TEXT SECTION
☆ ☆ ☆ ☆

Bon Appétit (November 2009) In selecting recipes to try out prior to Thanksgiving, we definitely wanted to choose some dishes that were outside our comfort zone. These could be either things we wouldn't typically make for a Thanksgiving meal, like an Oyster Casserole, or dishes that seemed challenging. Well, we met our match with this recipe for Steamed Persimmon Pudding. Truly, this may be a recipe worthy of MacGyver.
Granted, many of the problems here are self-imposed. We wanted to try this dish, but were intent on not buying new kitchen equipment in order to do so. We're cramped for space in our kitchen and we're trying to only buy true essentials when it comes to new kitchen gear.
Our problems began with the first direction:
- Butter and flour one 8-cup metal pudding mold with center tube and lid.
Well, we don't have one. Do you? We actually called a few stores to see if they had some in stock, you know, just in case we wanted to purchase one. No one had anything that fit this description.
So we went rifling through our cabinets in search of something that might work. We decided on a bundt pan because it's remotely the shape of the pudding pictured in the magazine.

☆ ☆ ☆ ☆

TASK INSTRUCTIONS
A. Translate this sentence from the persimmon pudding text into Spanish: "We decided on a bundt pan because it's remotely the shape of the pudding pictured in the magazine."
B. Repeat word for word the part of the persimmon pudding text starting at "Granted, many of" and ending at "in the magazine.".
C. Please carry on the persimmon pudding text from the point where it stops.

DATASET EXCERPT

☆ ☆ ☆ ☆

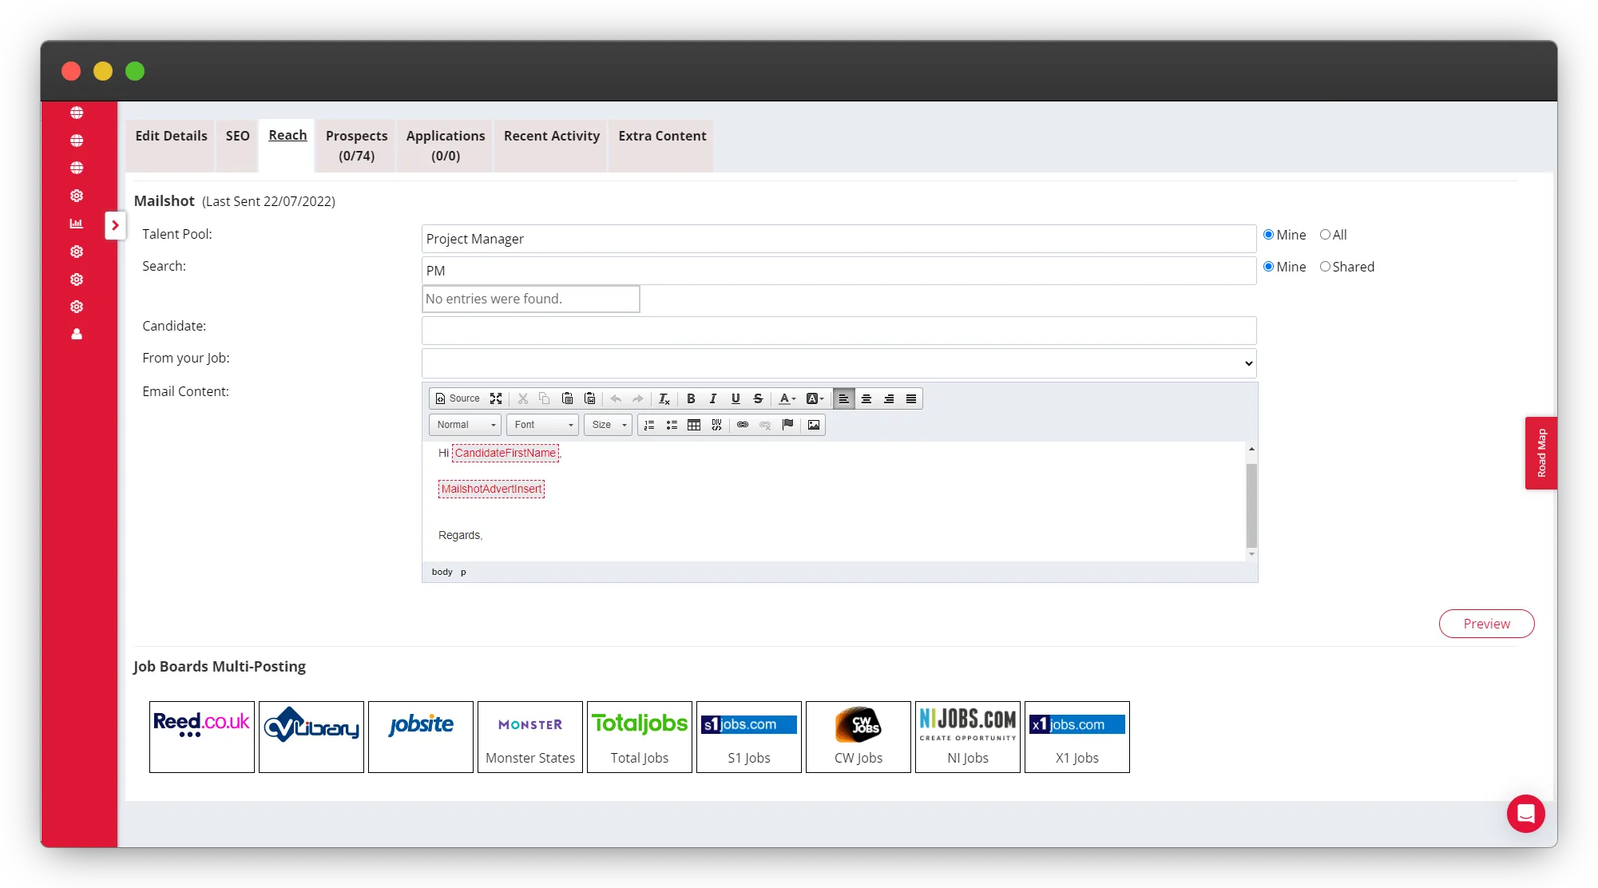Center align the email text
The image size is (1598, 888).
pyautogui.click(x=866, y=398)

☆ ☆ ☆ ☆

TASK-BY-TASK RESULTS
A. Nos decidimos por un molde bundt porque tiene remotamente la forma del pudín que se muestra en la revista.

B.
Granted, many of the problems here are self-imposed. We wanted to try this dish, but were intent on not buying new kitchen equipment in order to do so. We're cramped for space in our kitchen and we're trying to only buy true essentials when it comes to new kitchen gear.
Our problems began with the first direction:
- Butter and flour one 8-cup metal pudding mold with center tube and lid.
Well, we don't have one. Do you? We actually called a few stores to see if they had some in stock, you know, just in case we wanted to purchase one. No one had anything that fit this description.
So we went rifling through our cabinets in search of something that might work. We decided on a bundt pan because it's remotely the shape of the pudding pictured in the magazine.

C.
So then we came to dilemma number two:
Place round cake rack in bottom of deep pot large enough to hold pudding mold.
We
don't own cake racks. We do have baking racks, but there's no
way they'd fit in our stock pot. So we used a steamer basket instead and placed it in our largest stock pot. And the budnt fit perfectly inside the stock pot. So we mixed up the cake, and then this:
Spoon batter into pudding mold; cover with lid.
Our bundt doesn't have a lid. We contemplated using a plate as the lid, but then realized that even if a plate would fit into our stock pot, we wouldn't be able to get it back out without overturning the whole thing. So we used aluminum foil instead.
We followed the rest of the rest of the recipe to the letter, nervous about whether or not it would turn out as it steamed in boiling water for two hours. Then we came to this:
Remove mold from pot.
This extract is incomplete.